Well, this sums up what I believe the beginner ought to know about scoping in Perl.

I do hope I have it right, and if I haven't, don't hesitate to tell me! Stylistic suggestions are also welcome.

Scoping

One thing you need to know to master Perl is how to deal with the scoping mechanisms it provides you with. You want globals? You got 'em! You want to avoid "collisions" (two variables with the same name clobbering each other)? You got it, and there's more than one way to manage the trick. But Perl's scoping rules aren't always so well understood, and it's not just the difference between my and local that trips people up.

I've learned a lot from Coping with Scoping and sections in various Perl books ( e.g.Effective Perl Programming ). So credit has to go to those authors (Dominus for the first, and Joseph N. Hall and merlyn for the second.

Namespaces

A basic idea, although one you need not master to write many scripts, is the notion of a namespace. Global variables (variables not declared with my live in a package. A package provides a namespace, which I'm going to explain by reference to the metaphor of a family name. In English speaking countries, "Robert" is a reasonably common name, so you (assuming you live in one) probably know more than one "Robert." Usually, for us humans, the current conversational context is enough to determine for our audience which Robert we're talking about (my chums down at the pool hall know Robert the darts genius, but at work, "Robert" is the CEO of our failing dot-com). Of course these people have family names too (yes, those can be shared by different people too -- but you can't expect this metaphor to be perfect =), and if we wanted to be fully explicit we'd add that to allow our audience to determine which Robert we are talking about. $Smith::Robert is a creature distinct from $Jones::Robert. When you have two different variables with the same (as it were) 'first name', you can explicitly declare which one you want to refer to by using the full name of the variable. Alternately, you can say "in this bit of code, I want to talk about the Smith family" by using the package Smith keyword.

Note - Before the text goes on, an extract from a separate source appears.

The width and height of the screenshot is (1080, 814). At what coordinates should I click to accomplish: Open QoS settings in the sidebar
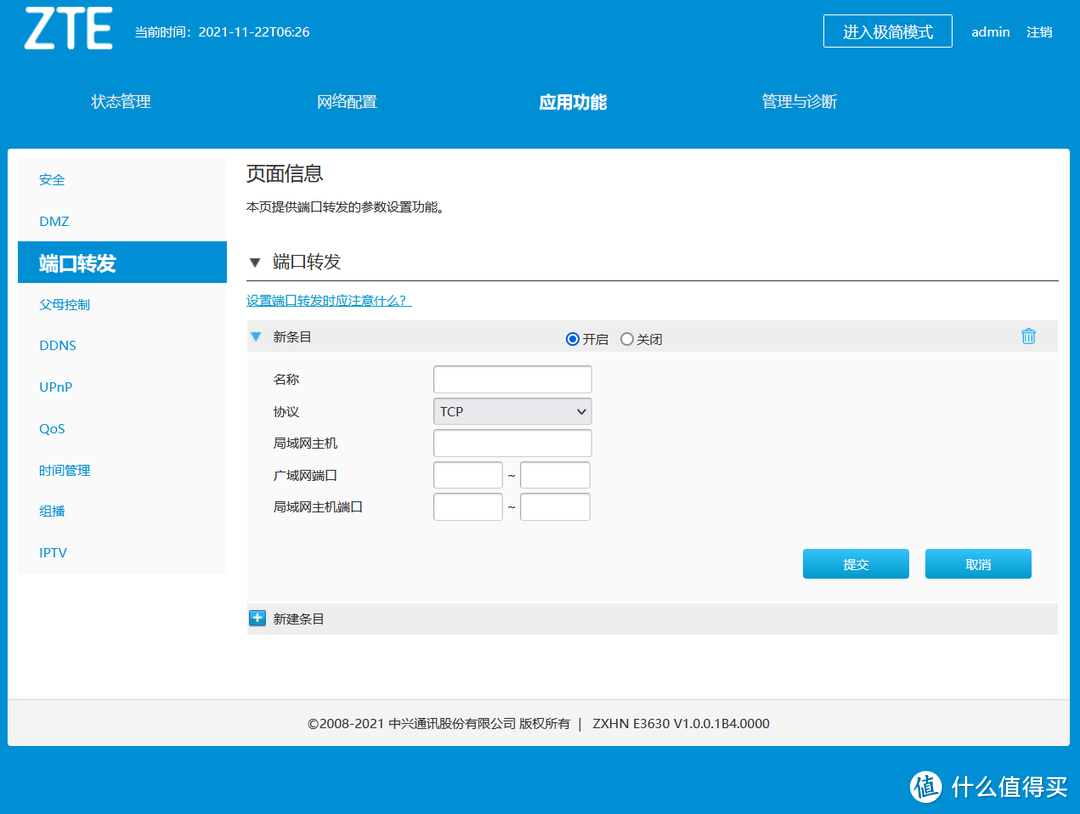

Implicitly, there's a package main; at the top of your scripts; that is, unless you explicitly declare a different package, all the variables you declare (keeping the caveat about my in mind) will be in main. Variables that live in a package are reasonably called "package globals", because they are accessible by default to every operator and subroutine that lives in the same package (and, if you're explicit about their names, outside the package, too).

Using packages makes accessing Perl variables sort of like travelling in different circles. For example, at work, it's understood that "Robert" is "Robert Szywiecki", the boss. At the pool hall, it's understood that "Robert" is "Robert Yamauchi", the darts expert. Here's a little code to illustrate the use of packages:

#!/usr/bin/perl -w

package Szywiecki;

$Robert = "the boss";

sub terminate {
        my $name = shift;
        print "$Robert has canned $name's sorry butt\n";
}

terminate("arturo"); # prints "the boss has canned arturo's sorry butt
+"
[download]

The variable $Robert's full name, as it were, is $Szywiecki::Robert (note how the $ moves out to the front of the package name, indicating that this is the scalar Robert that lives in package Szywiecki). To code and, most importantly, subroutines in the Szywiecki package, an unqualified $Robert refers to $Szywiecki::Robert -- unless $Robert has been 'masked' by my or local (more on that later).

Now, if you use strict (and you should, you should, you should), you'll need to declare those global variables before you can use them, UNLESS you want to fully qualify them. That is,

#!/usr/bin/perl -w

use strict;

$Robert = "the boss";
print "\$Robert = $Robert\n";
[download]

will produce an error, whereas if we fully qualified the name (remember that implicit package main in there), there's no problem:

#!/usr/bin/perl -w

use strict;

$main::Robert = "the boss";
print "\$main::Robert = $main::Robert\n";
[download]

One way -- the preferred way -- to satisfy strict 'vars' (the part of strict that enforces variable declaration) is to use the our ($foo, $bar) operator (in perl 5.6.0 and above) or use vars qw($foo $bar) (previous versions, but still works in 5.6) to declare package globals. Notice that with use vars, you are expected to give an array of variable names, not the variables themselves (as with our. Both mechanisms allow you to use globals while still maintaining one of the chief benefits of strict 'vars': you are protected from accidently generating a new variable via a typo. strict 'vars' demands that your variables be explicitly declared (as in "here's a list of my package globals"). Both of these mechanisms allow you to do this with package globals.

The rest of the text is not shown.